→ Text segment
_ _ _ _
Encryption: A Building Block of a Trustworthy Internet

David Frautschy
By David FrautschyDirector for European Government and Regulatory Affairs

At the Internet Society, we’re committed to building a bigger and stronger Internet. To make sure it remains open, globally connected, secure, and trustworthy, we connect the right people to discuss different aspects of key legislative proposals. It’s a healthy way to create debate, setting up the right conditions for different parties to find common ground on policies that affect how the global Internet works.

However, there are risks to the health of the Internet in how the European Commission and some European Union Member States see encryption. Last November, the European Council published the resolution “Security through encryption and security despite encryption.” It stated that law enforcement “must be able to access data in a lawful and targeted manner,” and called on stakeholders to find “technical solutions” to provide law enforcement access to end-to-end encrypted communications. The European Commission’s proposals are so worrisome that more than thirty Internet experts added their signature to the Global Encryption Coalition’s evaluation, Breaking Encryption Myths: What the European Commission’s Leaked Report Got Wrong about Online Security.
_ _ _ _
→ Given data

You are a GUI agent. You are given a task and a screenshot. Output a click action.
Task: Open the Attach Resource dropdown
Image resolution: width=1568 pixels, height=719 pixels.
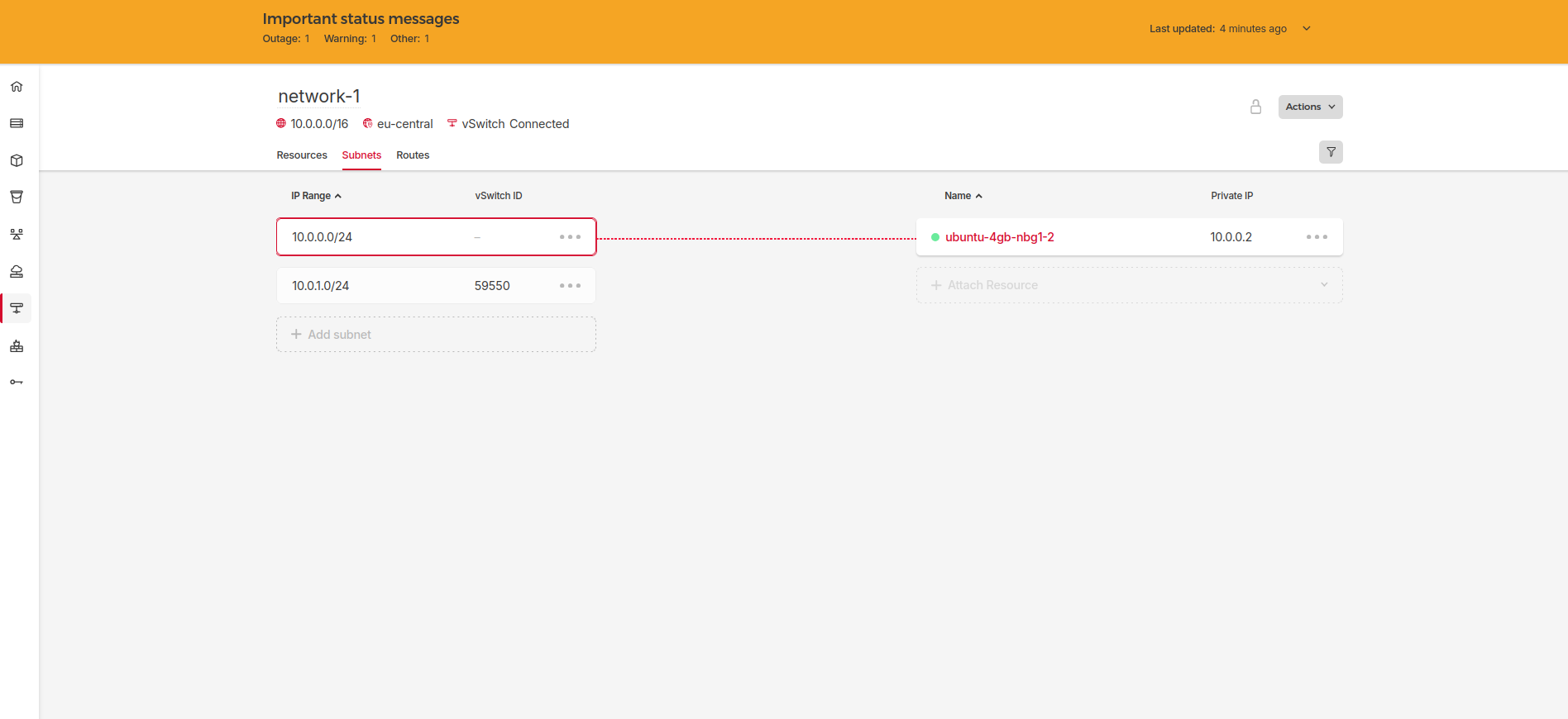(1129, 285)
_ _ _ _
→ Challenge A
Rewrite the passage of the encryption article starting with "However, there are" and going on through "about Online Security.", replacing "European Council" with "Council of the EU".
→ Challenge B
Which qualities does the encryption article say the Internet Society wants the Internet to keep?

→ Task response A
However, there are risks to the health of the Internet in how the European Commission and some European Union Member States see encryption. Last November, the Council of the EU published the resolution “Security through encryption and security despite encryption.” It stated that law enforcement “must be able to access data in a lawful and targeted manner,” and called on stakeholders to find “technical solutions” to provide law enforcement access to end-to-end encrypted communications. The European Commission’s proposals are so worrisome that more than thirty Internet experts added their signature to the Global Encryption Coalition’s evaluation, Breaking Encryption Myths: What the European Commission’s Leaked Report Got Wrong about Online Security.

→ Task response B
- open
- globally connected
- secure
- trustworthy